DIRECTIONS FOR THIS TASK: Reproduce every one of the following records verbatim, keeping each line and its order unchanged.

•••••

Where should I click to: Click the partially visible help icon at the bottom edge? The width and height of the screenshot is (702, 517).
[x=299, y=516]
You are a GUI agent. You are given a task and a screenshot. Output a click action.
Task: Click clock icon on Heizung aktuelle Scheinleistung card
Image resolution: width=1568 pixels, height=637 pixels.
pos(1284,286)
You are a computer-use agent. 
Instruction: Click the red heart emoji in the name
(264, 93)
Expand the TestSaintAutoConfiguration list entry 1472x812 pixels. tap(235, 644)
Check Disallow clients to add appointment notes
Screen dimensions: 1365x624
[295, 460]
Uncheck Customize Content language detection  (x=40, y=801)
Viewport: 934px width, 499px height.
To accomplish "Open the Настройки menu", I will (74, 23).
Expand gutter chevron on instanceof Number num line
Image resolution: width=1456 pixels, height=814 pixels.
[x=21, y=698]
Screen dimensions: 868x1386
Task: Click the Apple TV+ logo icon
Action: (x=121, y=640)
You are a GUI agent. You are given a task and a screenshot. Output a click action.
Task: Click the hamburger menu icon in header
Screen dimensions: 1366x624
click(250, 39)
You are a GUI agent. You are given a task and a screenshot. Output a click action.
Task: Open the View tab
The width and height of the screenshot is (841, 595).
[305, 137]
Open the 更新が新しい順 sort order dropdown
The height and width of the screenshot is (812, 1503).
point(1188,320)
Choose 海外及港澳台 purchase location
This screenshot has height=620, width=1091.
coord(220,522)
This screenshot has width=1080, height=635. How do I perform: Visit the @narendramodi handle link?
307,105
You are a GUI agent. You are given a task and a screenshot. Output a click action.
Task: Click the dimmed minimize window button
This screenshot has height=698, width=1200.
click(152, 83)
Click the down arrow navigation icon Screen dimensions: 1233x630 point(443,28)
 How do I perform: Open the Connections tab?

•••••

TASK RESULT:
Where should I click to: Click the partially visible help icon at the bottom edge? The width and height of the screenshot is (702, 517).
[x=299, y=516]
You are a GUI agent. You are given a task and a screenshot. Output a click action.
Task: Click clock icon on Heizung aktuelle Scheinleistung card
Image resolution: width=1568 pixels, height=637 pixels.
pos(1284,286)
You are a computer-use agent. 
Instruction: Click the red heart emoji in the name
(264, 93)
Expand the TestSaintAutoConfiguration list entry 1472x812 pixels. tap(235, 644)
Check Disallow clients to add appointment notes
Screen dimensions: 1365x624
[295, 460]
Uncheck Customize Content language detection  (x=40, y=801)
Viewport: 934px width, 499px height.
To accomplish "Open the Настройки menu", I will (74, 23).
Expand gutter chevron on instanceof Number num line
Image resolution: width=1456 pixels, height=814 pixels.
[x=21, y=698]
Screen dimensions: 868x1386
Task: Click the Apple TV+ logo icon
Action: (x=121, y=640)
You are a GUI agent. You are given a task and a screenshot. Output a click action.
Task: Click the hamburger menu icon in header
Screen dimensions: 1366x624
click(250, 39)
You are a GUI agent. You are given a task and a screenshot. Output a click action.
Task: Open the View tab
The width and height of the screenshot is (841, 595).
[305, 137]
Open the 更新が新しい順 sort order dropdown
The height and width of the screenshot is (812, 1503).
point(1188,320)
Choose 海外及港澳台 purchase location
This screenshot has height=620, width=1091.
coord(220,522)
This screenshot has width=1080, height=635. How do I perform: Visit the @narendramodi handle link?
307,105
You are a GUI agent. You are given a task and a screenshot. Output a click action.
Task: Click the dimmed minimize window button
This screenshot has height=698, width=1200.
click(152, 83)
Click the down arrow navigation icon Screen dimensions: 1233x630 point(443,28)
 How do I perform: Open the Connections tab?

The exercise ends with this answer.